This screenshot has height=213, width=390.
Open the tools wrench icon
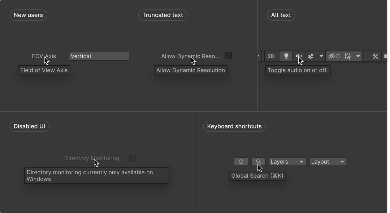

--

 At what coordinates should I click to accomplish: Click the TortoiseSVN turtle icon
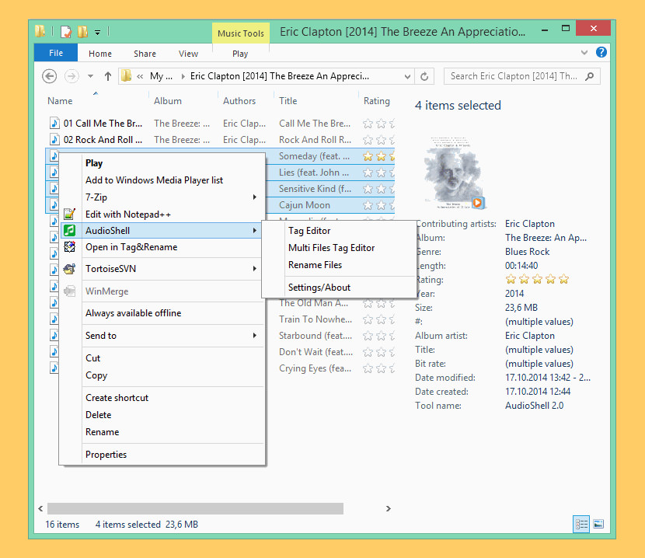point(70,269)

---

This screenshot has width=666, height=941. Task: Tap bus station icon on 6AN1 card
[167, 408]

TASK PROMPT: From the line holding "This screenshot has height=213, width=390." to the line holding "Open the tools wrench icon", inclusive, restate each line above exactly as written.

EXERCISE RESULT:
This screenshot has height=213, width=390.
Open the tools wrench icon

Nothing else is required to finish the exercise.